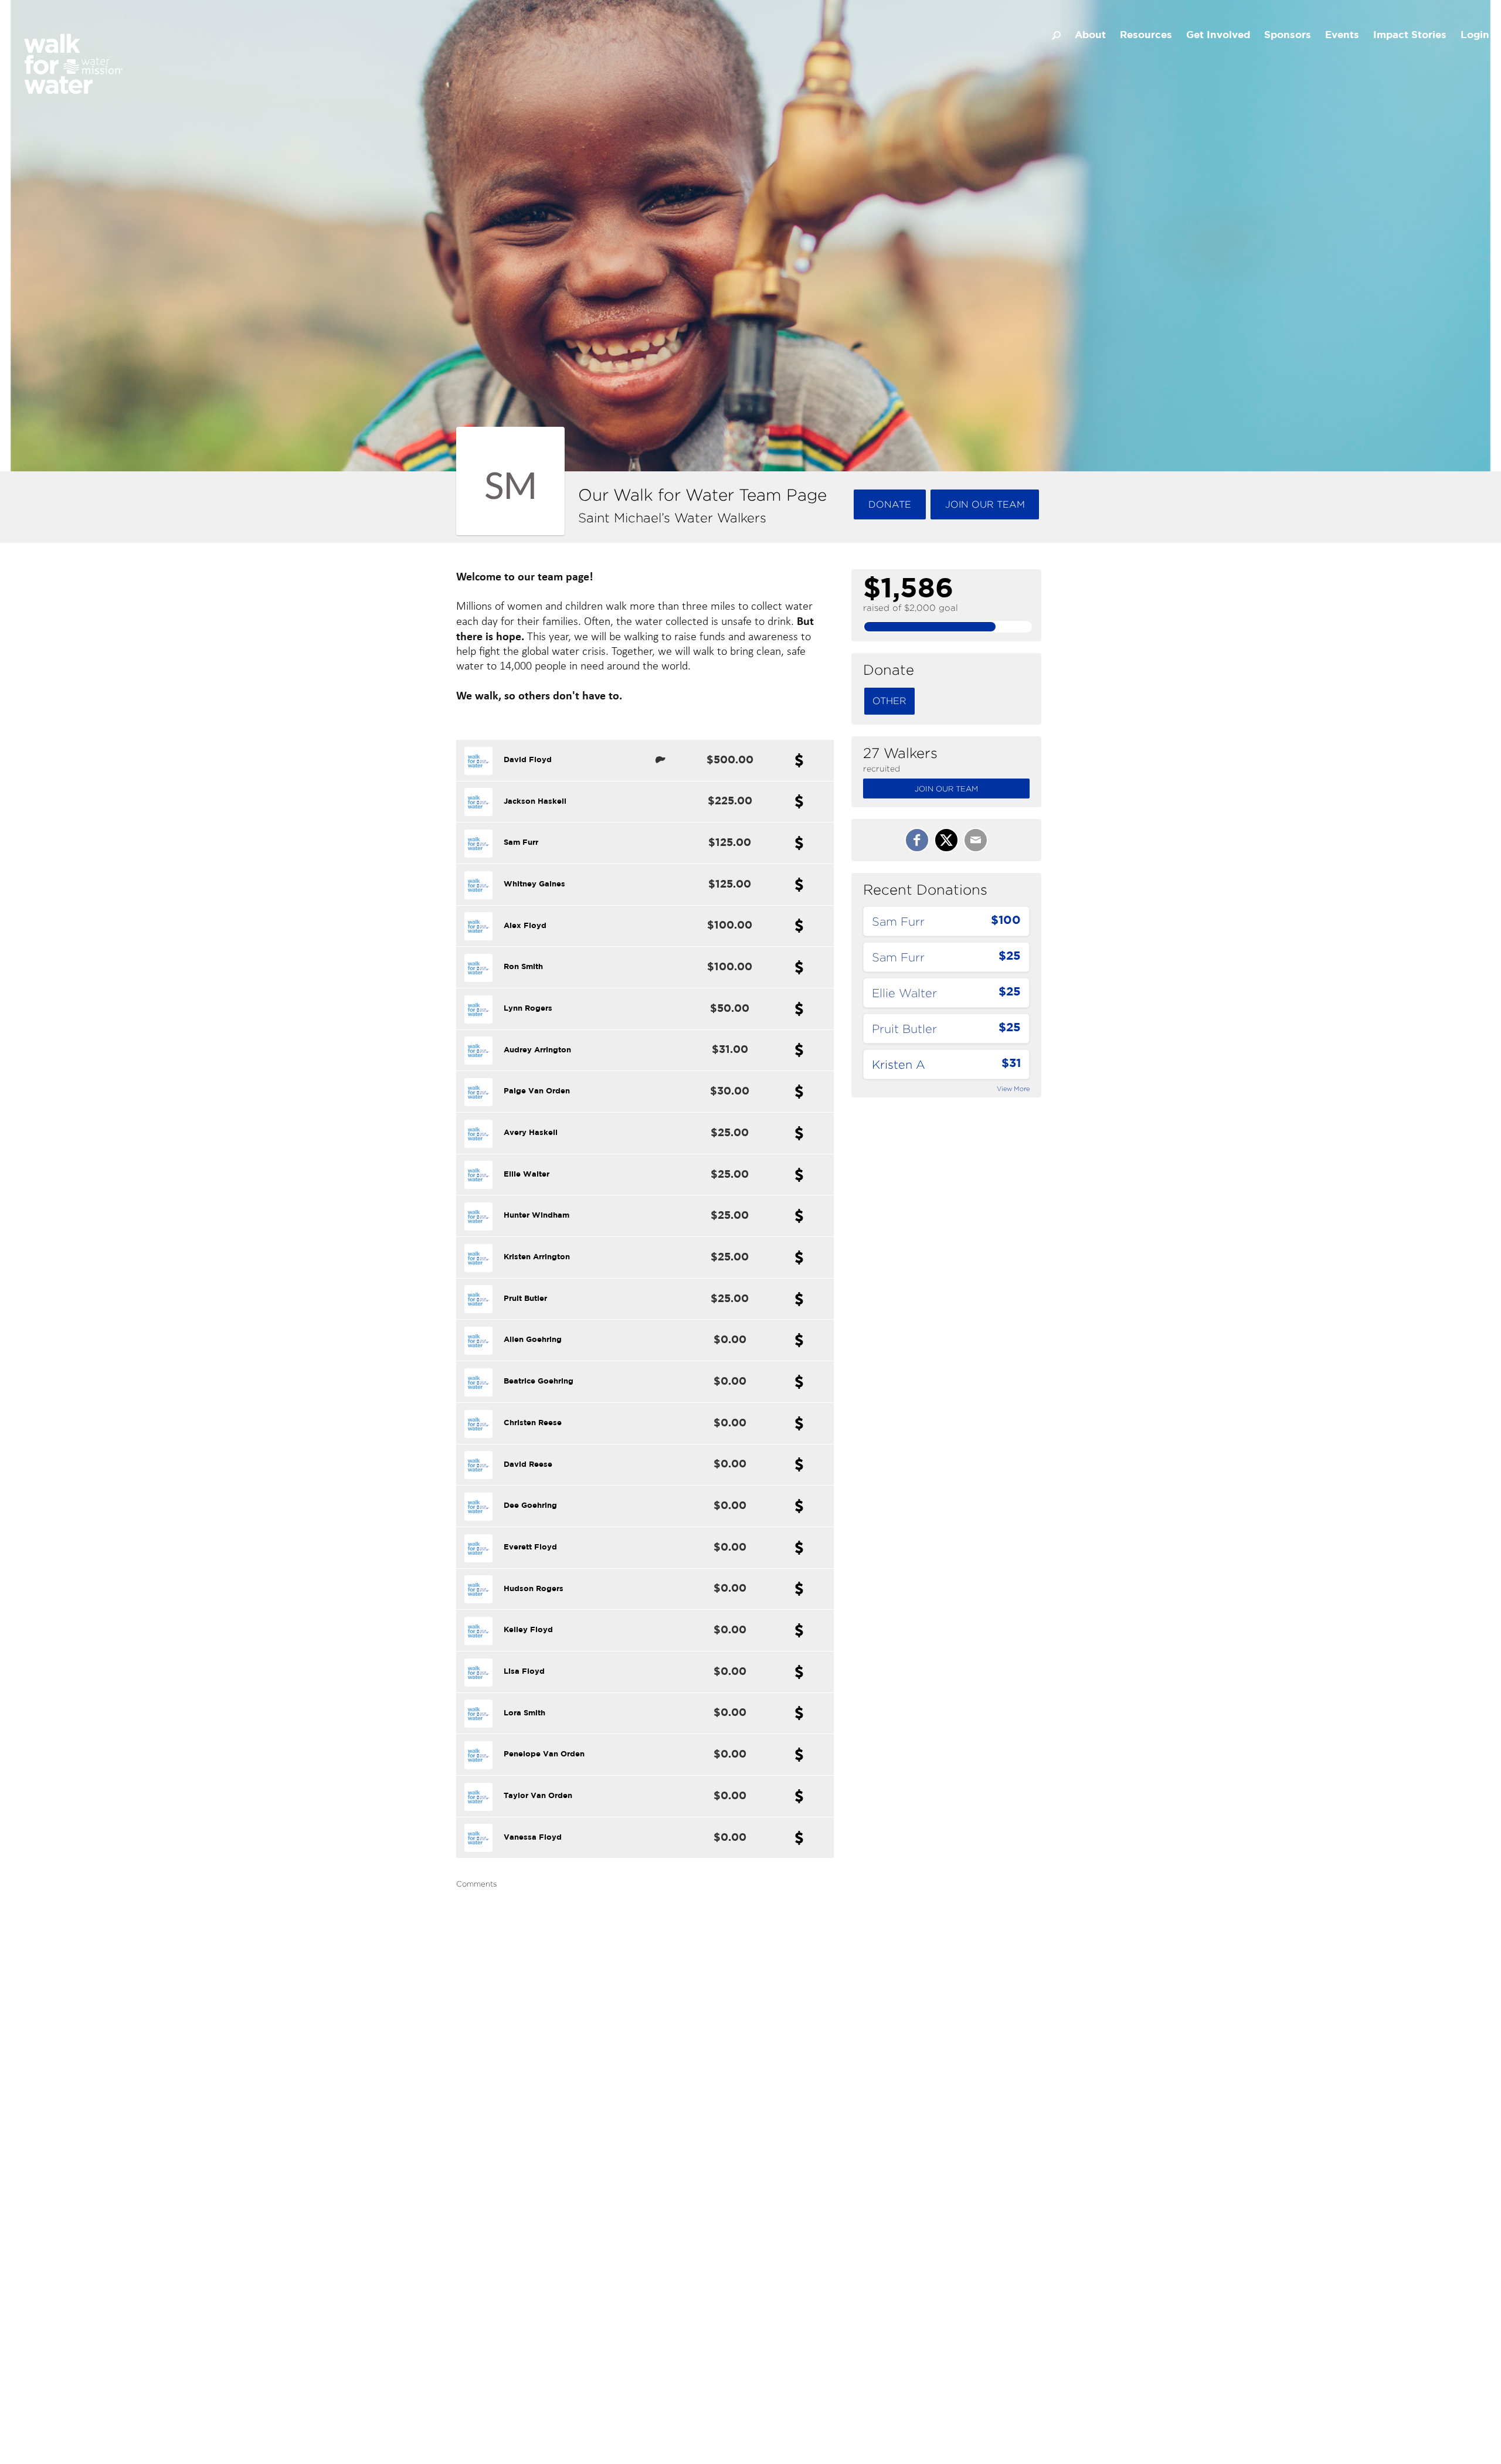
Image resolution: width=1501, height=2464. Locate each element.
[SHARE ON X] (946, 840)
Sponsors (1287, 35)
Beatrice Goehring (538, 1381)
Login (1475, 35)
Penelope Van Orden (544, 1754)
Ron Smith (523, 967)
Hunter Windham (536, 1215)
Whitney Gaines (534, 884)
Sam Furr (521, 843)
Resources (1146, 35)
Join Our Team (946, 788)
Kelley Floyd (528, 1630)
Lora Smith (524, 1713)
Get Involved (1218, 35)
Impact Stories (1409, 35)
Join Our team (985, 504)
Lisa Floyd (524, 1671)
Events (1342, 35)
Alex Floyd (525, 926)
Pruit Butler (525, 1299)
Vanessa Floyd (533, 1837)
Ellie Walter (526, 1174)
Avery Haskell (531, 1133)
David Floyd (528, 760)
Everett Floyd (530, 1547)
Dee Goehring (530, 1506)
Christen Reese (533, 1423)
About (1090, 35)
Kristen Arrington (537, 1257)
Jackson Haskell (535, 801)
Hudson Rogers (533, 1589)
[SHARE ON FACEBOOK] (917, 840)
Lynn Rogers (528, 1008)
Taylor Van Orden (538, 1796)
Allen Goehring (533, 1340)
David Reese (528, 1465)
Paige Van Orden (537, 1091)
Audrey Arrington (537, 1050)
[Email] (975, 840)
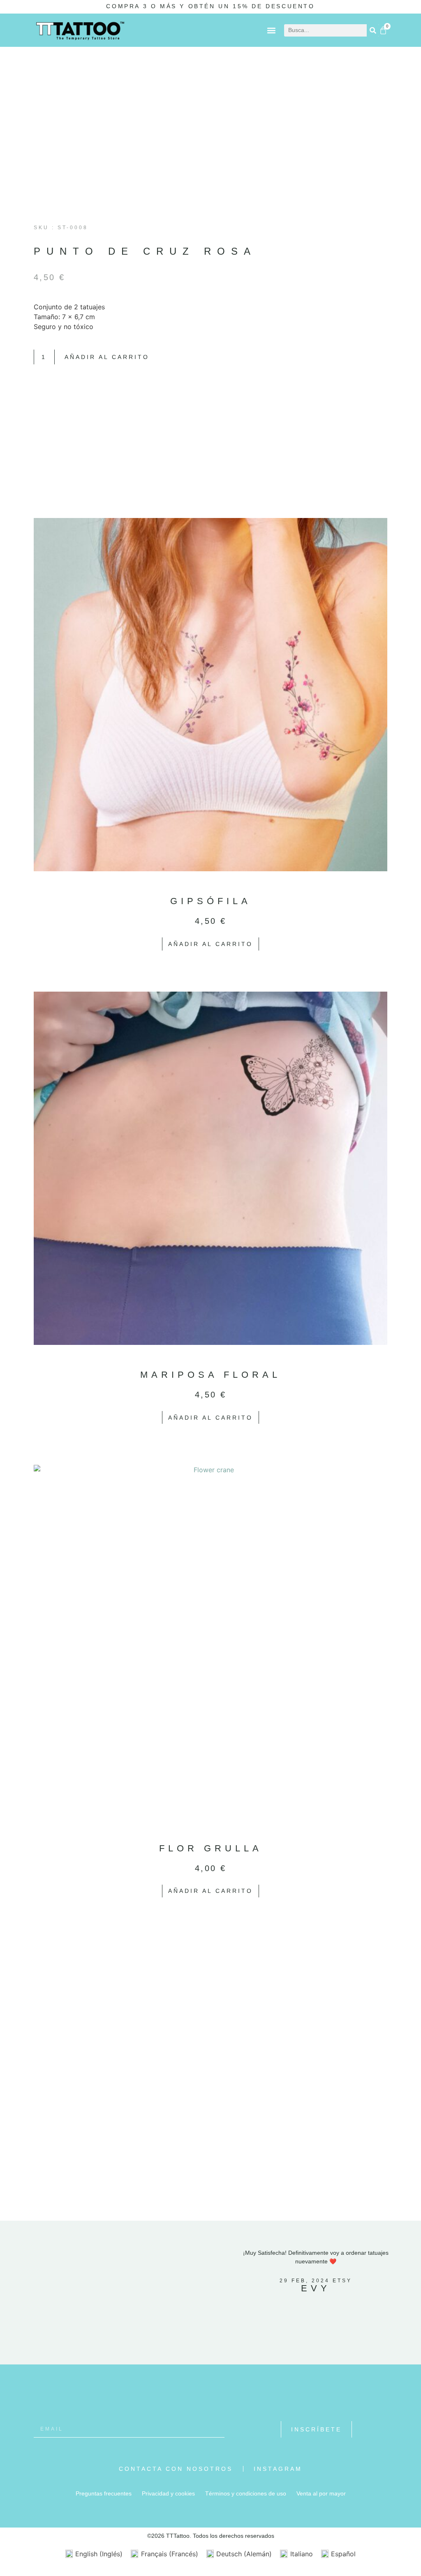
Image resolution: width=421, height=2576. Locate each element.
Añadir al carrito (107, 357)
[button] (271, 30)
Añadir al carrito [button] (210, 944)
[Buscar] (373, 30)
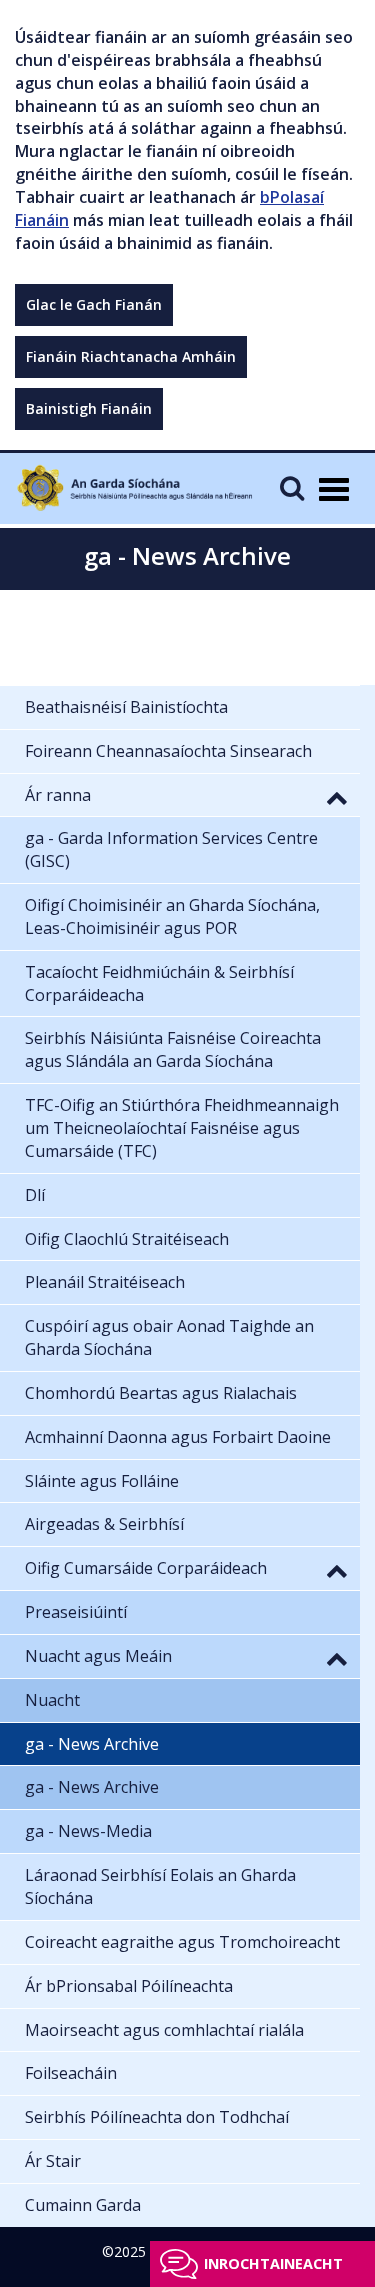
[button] (337, 797)
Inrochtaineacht (273, 2263)
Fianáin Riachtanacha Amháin (131, 356)
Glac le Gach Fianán (94, 304)
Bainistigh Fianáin (89, 408)
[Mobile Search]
== == ==
What to produce
The answer should contain every line of the material exactly as written and no pictures.

Answer space
Image resolution: width=1501, height=2464. Locate each element.
[SHARE ON X] (946, 840)
Sponsors (1287, 35)
Beatrice Goehring (538, 1381)
Login (1475, 35)
Penelope Van Orden (544, 1754)
Ron Smith (523, 967)
Hunter Windham (536, 1215)
Whitney Gaines (534, 884)
Sam Furr (521, 843)
Resources (1146, 35)
Join Our Team (946, 788)
Kelley Floyd (528, 1630)
Lora Smith (524, 1713)
Get Involved (1218, 35)
Impact Stories (1409, 35)
Join Our team (985, 504)
Lisa Floyd (524, 1671)
Events (1342, 35)
Alex Floyd (525, 926)
Pruit Butler (525, 1299)
Vanessa Floyd (533, 1837)
Ellie Walter (526, 1174)
Avery Haskell (531, 1133)
David Floyd (528, 760)
Everett Floyd (530, 1547)
Dee Goehring (530, 1506)
Christen Reese (533, 1423)
About (1090, 35)
Kristen Arrington (537, 1257)
Jackson Haskell (535, 801)
Hudson Rogers (533, 1589)
[SHARE ON FACEBOOK] (917, 840)
Lynn Rogers (528, 1008)
Taylor Van Orden (538, 1796)
Allen Goehring (533, 1340)
David Reese (528, 1465)
Paige Van Orden (537, 1091)
Audrey Arrington (537, 1050)
[Email] (975, 840)
Image resolution: width=421, height=2576. Locate each element.
Añadir al carrito (107, 357)
[button] (271, 30)
Añadir al carrito [button] (210, 944)
[Buscar] (373, 30)
[button] (337, 797)
Inrochtaineacht (273, 2263)
Fianáin Riachtanacha Amháin (131, 356)
Glac le Gach Fianán (94, 304)
Bainistigh Fianáin (89, 408)
[Mobile Search]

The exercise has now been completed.